The Spiritual Landscape April 25, 2016 11:09
For the past couple of years, I've been trying to figure out how I can combine my interests in landscape and in magic/spirituality. Ever since I was a child, I've believed that spiritual energy underlies everything and that sometimes we can actually perceive it. I've wanted my art to be a help in revealing that hidden, spiritual aspect of our world.
The thing is that I haven't really known how to go about doing that. I thought that abstract art was a better genre for this task because it has a history of a concern with the relationship between art and spirituality or the spiritual since day one. And I do feel like I have captured some aspects of spiritual energy in my abstract art.
But I also very much enjoy landscape painting. Part of the reason why is because when I am out in real landscape, I feel a much stronger contact with that underlying spiritual force than when I am, for instance, in the house. It feels like there is so much more to perceive out there. And of course, there is a lot more life.
I just couldn't see, though, how I could combine the kind of love of pattern that is often a part of my abstract paintings with landscape painting.Abstract painting has allowed me to engage in a process I call "letting it arise," where I try to go with the flow of what I am painting, try to let whatever contact I have with the spirit world come out in imagery. This has been very satisfying for me and I think has produced some good art. But I didn't see how I could do this with landscape painting. I figured I would just keep landscape and abstraction separate and try to portray the spiritual aspect of landscape by employing things like mist or focusing on clouds or water, which seem sort of inherently spiritual. But it still felt like there was an inconvenient wall between my landscape painting and my abstract painting. What to do. I decided I would just let it lie and focus on technique for a year and hope it would sort itself out.

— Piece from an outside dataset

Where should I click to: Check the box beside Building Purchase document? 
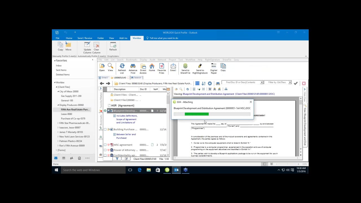(105, 129)
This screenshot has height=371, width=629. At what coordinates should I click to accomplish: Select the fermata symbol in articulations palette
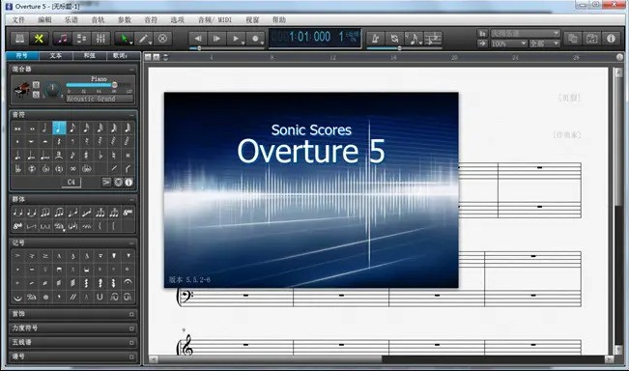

I didn't have to wait a year for that to start happening. One day I stopped at Montour Falls, a small waterfall nearby with a pool of water at the bottom, and took a bunch of reference photos. These would go towards learning how to paint water, since that's a landscape topic I really get into. A few months later I decided it was time to use those photos to paint a pool. So I began working on that, painting for the first time on a heavily gessoed canvas, a support I'd not used before.
That support turned out to be exactly what I had been looking for in terms of texture and just the feel. So I painted happily along.
I got all the rocks at the bottom of the pool painted--way more rocks than actually exist--and I liked how the colors were progressing. I had to redo the rocks because as is often a problem I have, I didn't give them enough contrast. But finally I had that part done and could go on to paint the water's surface.
Before I did that, I looked at what I had so far. I liked how it was coming. But honestly I could see nothing more in it than pleasantness. That might be enough for some people, but it's not enough for me in my own painting, especially when I have spent as long as I had spent already on that one. It's not that I believe a painting should involve suffering (and anyway, I'd already suffered painting all those rocks, lol). But I do think that for me, a painting has to be more than a nice bunch of colors and shapes. It has to reveal that hidden world as much as possible, and to do that, I have to reach deep into myself. If I just stay on the surface of myself and focus on technique, then those paintings feel like just work and they don't satisfy my soul. My soul starves with that, and for me, that is not art. That is just paint on a piece of fabric. I want more.
I thought about how I might indicate the spiritual or magical aspect of this image. I decided to incorporate some of the patterns that bubble up when I am painting abstractly. These things always pop up for me, often triggered by faint cues in the texture of the paint and the support itself. I feel like that texture is almost like the half-heard vowels of someone speaking from that other world. My job is to fill out those words as best I can.
With this painting of the rocks, I thought about the idea of traces of previous or even hidden knowledge, of other cultures, other people, maybe even other beings, who might have written on those rocks or embedded in them something important to them. I wanted that writing to be a blend of something done deliberately and something that occurred naturally through maybe fossils or wear on the rocks. I wanted the figures I put on the rocks to cause the viewer to wonder if they were naturally made or not. I started painting.
It took me a long time to put those symbols or marks on the rocks, and it was much more difficult than when I do an abstract painting. I need to work on letting the images arise in landscape painting the way I do with abstraction. I need to allow myself to open up and put these images onto a landscape painting, to show them as fitting into that landscape. This is a beginning.
I did a brief study of ripples on an unfinished painting and then put them on this one, and I was done.
I feel like I've taken a big step with this painting. Even though it was not a seamless incorporation, and even though I must work on allowing more images to bubble up during landscape painting, and even though I've still got lots of technique to learn, I feel like this painting is a distillation of what I have been trying to do all along. The incorporation of these patterns into my landscapes allows me to combine my interest in landscape with my interest in the supernatural. It allows me to portray those two things in unity instead of in two separate paintings. And it makes my painting uniquely mine, which is always good in art.
So even though the painting is not as good as I would like it to be, I am pleased with it. It is the signpost to a different path, one that I expect to be very productive and satisfying for me--and I hope for my viewers as well.